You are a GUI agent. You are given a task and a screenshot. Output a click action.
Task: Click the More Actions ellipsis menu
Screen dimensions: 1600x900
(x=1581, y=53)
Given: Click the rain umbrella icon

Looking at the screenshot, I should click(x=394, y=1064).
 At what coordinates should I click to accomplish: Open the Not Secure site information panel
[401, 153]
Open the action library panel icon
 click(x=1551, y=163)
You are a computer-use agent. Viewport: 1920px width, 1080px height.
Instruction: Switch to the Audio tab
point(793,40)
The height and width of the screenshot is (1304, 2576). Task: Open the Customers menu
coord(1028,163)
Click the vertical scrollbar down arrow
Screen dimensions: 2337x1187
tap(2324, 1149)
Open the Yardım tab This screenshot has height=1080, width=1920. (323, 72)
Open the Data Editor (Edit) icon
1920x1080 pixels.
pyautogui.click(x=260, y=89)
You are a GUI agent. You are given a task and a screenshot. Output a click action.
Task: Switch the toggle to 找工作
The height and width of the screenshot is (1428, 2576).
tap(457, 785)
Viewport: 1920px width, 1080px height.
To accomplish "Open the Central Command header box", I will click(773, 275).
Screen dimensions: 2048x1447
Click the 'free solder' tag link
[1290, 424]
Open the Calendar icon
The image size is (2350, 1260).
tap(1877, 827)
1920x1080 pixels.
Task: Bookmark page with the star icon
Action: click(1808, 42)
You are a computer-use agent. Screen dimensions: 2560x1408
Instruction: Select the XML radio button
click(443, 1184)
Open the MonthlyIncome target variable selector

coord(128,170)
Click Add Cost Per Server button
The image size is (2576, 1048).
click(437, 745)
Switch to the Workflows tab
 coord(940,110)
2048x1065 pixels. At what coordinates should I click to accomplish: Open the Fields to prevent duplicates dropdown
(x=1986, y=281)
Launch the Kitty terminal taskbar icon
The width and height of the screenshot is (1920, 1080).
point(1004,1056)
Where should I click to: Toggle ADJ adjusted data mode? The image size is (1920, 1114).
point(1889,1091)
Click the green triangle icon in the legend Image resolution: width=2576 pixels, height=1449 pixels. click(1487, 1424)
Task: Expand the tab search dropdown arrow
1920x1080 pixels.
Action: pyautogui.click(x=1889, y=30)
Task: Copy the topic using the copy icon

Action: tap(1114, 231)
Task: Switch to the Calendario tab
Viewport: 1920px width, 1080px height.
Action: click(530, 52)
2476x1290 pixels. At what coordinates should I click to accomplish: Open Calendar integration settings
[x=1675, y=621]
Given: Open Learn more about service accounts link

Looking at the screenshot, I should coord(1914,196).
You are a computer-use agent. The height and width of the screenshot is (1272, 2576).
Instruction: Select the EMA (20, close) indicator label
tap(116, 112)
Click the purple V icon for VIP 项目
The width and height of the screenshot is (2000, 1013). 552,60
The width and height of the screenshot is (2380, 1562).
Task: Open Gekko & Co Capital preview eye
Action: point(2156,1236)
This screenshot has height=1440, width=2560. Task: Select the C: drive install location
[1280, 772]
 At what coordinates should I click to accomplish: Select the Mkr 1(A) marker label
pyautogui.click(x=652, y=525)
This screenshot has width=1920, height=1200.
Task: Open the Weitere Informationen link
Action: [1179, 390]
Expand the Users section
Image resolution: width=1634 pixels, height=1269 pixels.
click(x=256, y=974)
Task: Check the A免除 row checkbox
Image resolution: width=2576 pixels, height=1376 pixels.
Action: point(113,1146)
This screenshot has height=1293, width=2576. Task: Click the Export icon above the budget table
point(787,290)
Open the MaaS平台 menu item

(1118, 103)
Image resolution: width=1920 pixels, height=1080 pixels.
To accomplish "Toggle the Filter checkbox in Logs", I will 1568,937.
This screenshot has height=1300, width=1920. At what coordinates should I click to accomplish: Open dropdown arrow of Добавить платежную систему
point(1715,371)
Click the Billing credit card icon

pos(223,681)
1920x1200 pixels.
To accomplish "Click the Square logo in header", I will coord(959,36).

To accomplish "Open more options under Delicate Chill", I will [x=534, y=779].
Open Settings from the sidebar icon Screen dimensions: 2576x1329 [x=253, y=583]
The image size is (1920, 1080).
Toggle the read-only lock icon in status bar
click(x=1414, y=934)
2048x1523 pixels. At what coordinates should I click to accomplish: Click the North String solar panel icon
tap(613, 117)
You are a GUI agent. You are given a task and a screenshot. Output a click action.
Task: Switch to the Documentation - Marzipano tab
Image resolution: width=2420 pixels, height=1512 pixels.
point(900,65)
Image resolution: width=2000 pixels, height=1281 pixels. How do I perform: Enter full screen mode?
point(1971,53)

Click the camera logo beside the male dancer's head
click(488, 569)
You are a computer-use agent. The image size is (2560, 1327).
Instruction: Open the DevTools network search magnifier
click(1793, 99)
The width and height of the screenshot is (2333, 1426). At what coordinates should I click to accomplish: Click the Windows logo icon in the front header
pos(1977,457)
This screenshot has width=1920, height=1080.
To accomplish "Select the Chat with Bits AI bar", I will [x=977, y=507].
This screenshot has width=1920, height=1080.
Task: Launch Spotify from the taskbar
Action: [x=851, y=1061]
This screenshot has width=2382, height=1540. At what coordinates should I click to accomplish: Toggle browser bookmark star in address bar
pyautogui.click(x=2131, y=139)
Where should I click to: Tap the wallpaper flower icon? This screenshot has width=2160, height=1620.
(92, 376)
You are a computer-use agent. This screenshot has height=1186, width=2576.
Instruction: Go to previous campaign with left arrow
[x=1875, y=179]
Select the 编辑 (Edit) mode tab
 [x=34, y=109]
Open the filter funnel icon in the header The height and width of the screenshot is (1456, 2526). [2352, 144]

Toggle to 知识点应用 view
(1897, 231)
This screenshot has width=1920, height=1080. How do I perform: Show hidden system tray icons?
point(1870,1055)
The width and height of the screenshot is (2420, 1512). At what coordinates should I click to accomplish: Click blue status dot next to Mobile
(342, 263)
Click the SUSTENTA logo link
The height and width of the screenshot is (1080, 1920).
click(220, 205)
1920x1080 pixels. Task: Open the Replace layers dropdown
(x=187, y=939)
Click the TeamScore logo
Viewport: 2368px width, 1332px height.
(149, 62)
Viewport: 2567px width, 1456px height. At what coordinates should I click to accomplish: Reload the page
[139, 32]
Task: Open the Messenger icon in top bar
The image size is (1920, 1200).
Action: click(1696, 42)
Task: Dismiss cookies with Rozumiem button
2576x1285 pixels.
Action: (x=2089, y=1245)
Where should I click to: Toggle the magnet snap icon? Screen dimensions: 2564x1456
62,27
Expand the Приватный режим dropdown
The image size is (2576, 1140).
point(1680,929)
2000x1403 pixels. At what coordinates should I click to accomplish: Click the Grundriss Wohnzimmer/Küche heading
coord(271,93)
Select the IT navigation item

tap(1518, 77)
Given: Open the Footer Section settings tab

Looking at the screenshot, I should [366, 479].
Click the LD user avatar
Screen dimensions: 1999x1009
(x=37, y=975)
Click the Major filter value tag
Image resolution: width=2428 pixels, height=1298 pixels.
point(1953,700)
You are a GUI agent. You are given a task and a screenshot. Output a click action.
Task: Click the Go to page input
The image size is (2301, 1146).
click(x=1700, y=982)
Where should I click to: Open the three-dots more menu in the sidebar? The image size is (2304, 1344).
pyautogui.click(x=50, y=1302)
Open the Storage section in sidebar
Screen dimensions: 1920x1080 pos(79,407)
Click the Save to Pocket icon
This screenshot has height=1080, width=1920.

• YOUR INSTRUCTIONS: Every line from the line containing "This screenshot has width=2382, height=1540." through the line containing "You are a computer-use agent. This" in the records above must be retyped exactly. Leave out the rest.

• ANSWER TO THE EXERCISE:
This screenshot has width=2382, height=1540. At what coordinates should I click to accomplish: Toggle browser bookmark star in address bar
pyautogui.click(x=2131, y=139)
Where should I click to: Tap the wallpaper flower icon? This screenshot has width=2160, height=1620.
(92, 376)
You are a computer-use agent. This screenshot has height=1186, width=2576.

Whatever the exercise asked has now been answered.